Is Time Warner Cable Asking for Activists?

Is Time Warner Cable Asking for Activists?

Activist investors have increased both in number and in their individual battles against publicly traded companies. At times, it's a nuisance that distracts management and directors from making the best choices for furthering the company, but other times it's needed. For Time Warner Cable , the situation may be the latter. Besides arguing with broadcasters over carriage fees (highlighted by a monthlong blackout of CBS), the company has rebuffed interest from other media heavyweights interested in consolidation -- though many analysts believe such moves will allow content distributors to thrive in today's disrupted market. One noted investor has been stocking up on shares, which raises the question -- is Time Warner headed for an activist showdown?

Strong support
John Malone is one of the biggest voices in the media landscape, and for good reason. The outspoken Liberty Media chairman is a founding member of the modern cable industry, and for some time now the investor and board-inhabitant has expressed the need for cable companies to consolidate in order to remain competitive in today's landscape. This philosophy has manifested itself in his pushing for Time Warner Cable to merge with Charter Communications . Malone is the largest investor in Charter (via Liberty, which took a 27% stake in the company), and believes the two companies would create a bigger entity more capable of negotiations with the broadcasters and content providers.

Because the cable companies are, relatively speaking, smaller than their satellite-TV counterparts, they cannot hold as much leverage in negotiations on fees.

Thus far, the merger talks have amounted to little, as Time Warner management apparently does not share the same urgency to consolidate. Meanwhile, the company's stock has held steady -- gaining 15% in the past 12 months, though some believe the bulk of that increase is a result of merger speculation. Operating performance has not given investors too much to celebrate.

Readying for war?
One investor with a pedigree for boardroom battles has been collecting shares of Time Warner Cable. Keith Meister of Corvex Management is a disciple of Carl Icahn, a man who needs no introduction here. Corvex doesn't yet hold much Time Warner stock -- less than 1%, The Wall Street Journal reports. Meister and the relatively new Corvex have already dabbled in the ways of the investor's former boss, and if things don't improve at Time Warner Cable, an interest drama may develop.

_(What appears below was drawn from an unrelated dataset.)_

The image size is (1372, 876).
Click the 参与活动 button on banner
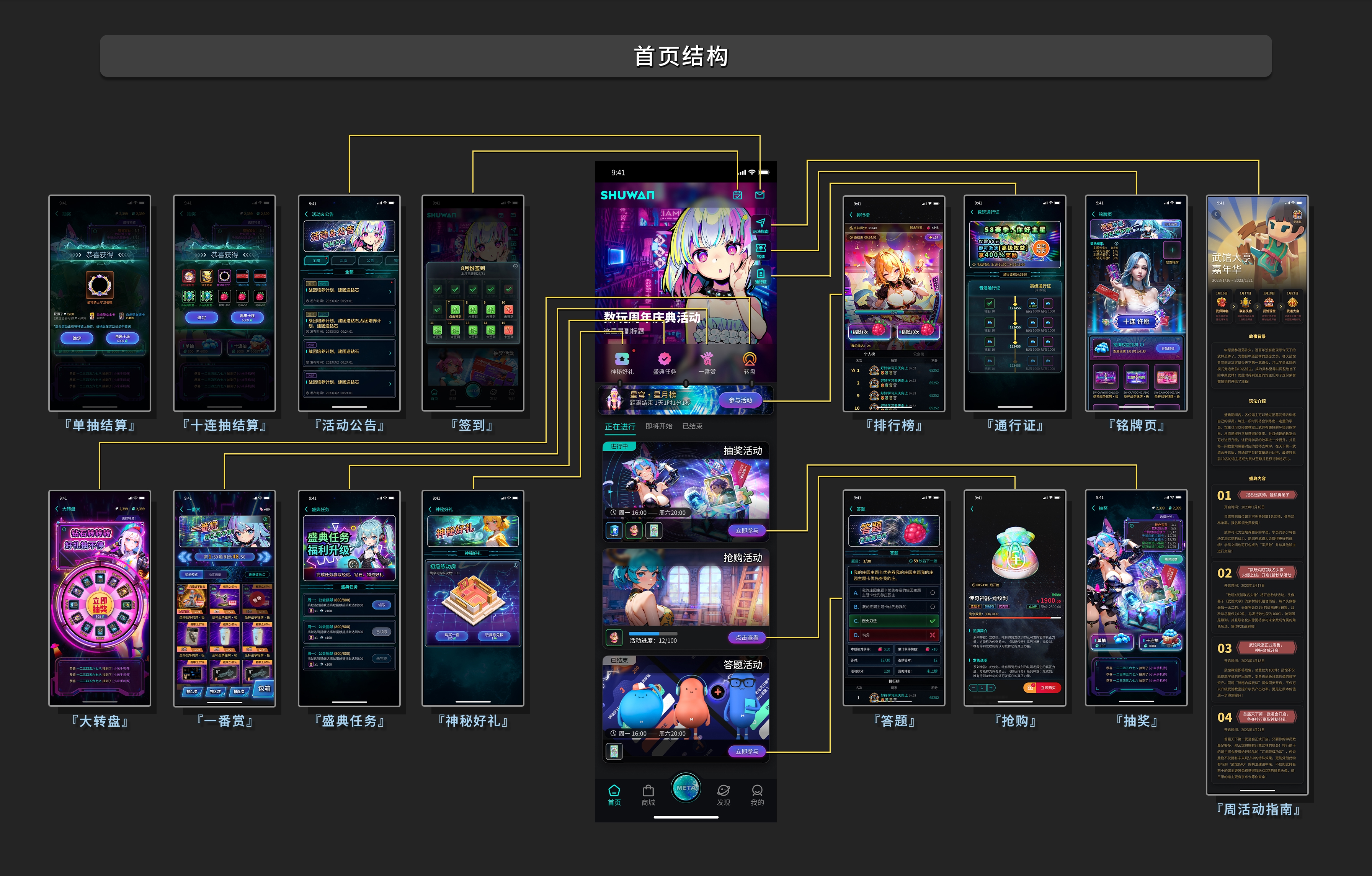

Time Warner Cable may need the proverbial fire to be lit, as the company has boosted earnings not by strategic M&A activity or expanding lines of business, but instead because of price hikes. With the might of satellite-TV providers and the quickly growing Internet streaming world, increasing the price customers have to pay doesn't sound like the greatest strategy.

This may be one company whose shareholders benefit from a megaphoned investor.